Впрочем, если нет нужды, то мимо СИЗО можно ходить–ездить сутками и не замечать его чинно–сурового вида. Он то скромно прячется в листве деревьев, то сливается со снегом. А ближе к полуночи здесь разыгрывается нечто вроде спектакля. В театр ходить не надо. Только пьесы, подобранные жизнью, не придуманы и всегда трагичны. Аж плакать хочется.
Как только ночь опускается на город, к забору грязно–белого цвета подтягиваются люди. Они бредут из разных концов города, приезжают из окрестных сел и еще Бог весть откуда. Мужчины, женщины с детьми, матери, отцы, друзья–товарищи идут туда с одной–единственной целью — услышать голос родного или близкого человека, который томится в застенках в ожидании приговора. И начинается сизошная перекличка.

“Один, два, три”, “триста двадцать второй”, “Вася, сынок, как ты там?”, “Азамат, я тебя люблю...” — говорит воля.
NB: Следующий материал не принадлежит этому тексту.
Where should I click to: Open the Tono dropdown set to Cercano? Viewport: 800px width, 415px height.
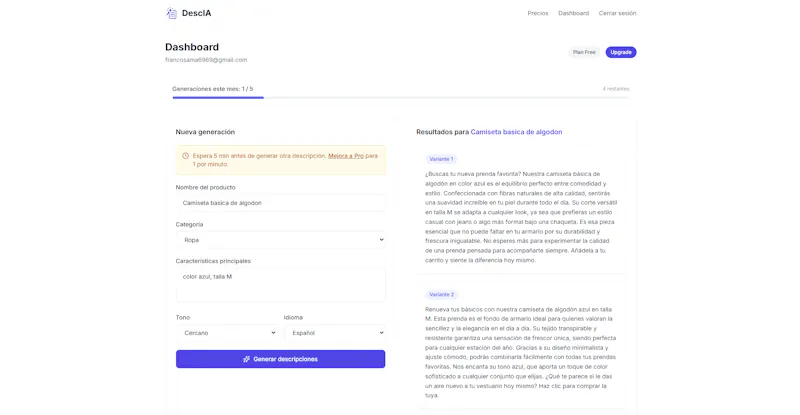227,333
Содержание разговоров самое разнообразное. Отчаяние — одно. Как–то женщина пришла “поговорить” с сыном. Ее настроение менялось, как погода в мае. Сначала она рыдала и билась в истерике, потом вдруг переходила на отборный мат. Оскорбляла сына Сереженьку, обвиняла в содеянном: “Допрыгался, козел, я ж тебя предупреждала...”. Потом опять начинала причитать. И так пару часов кряду. С разбитым сердцем ушла родительница восвояси с низко опущенной головой.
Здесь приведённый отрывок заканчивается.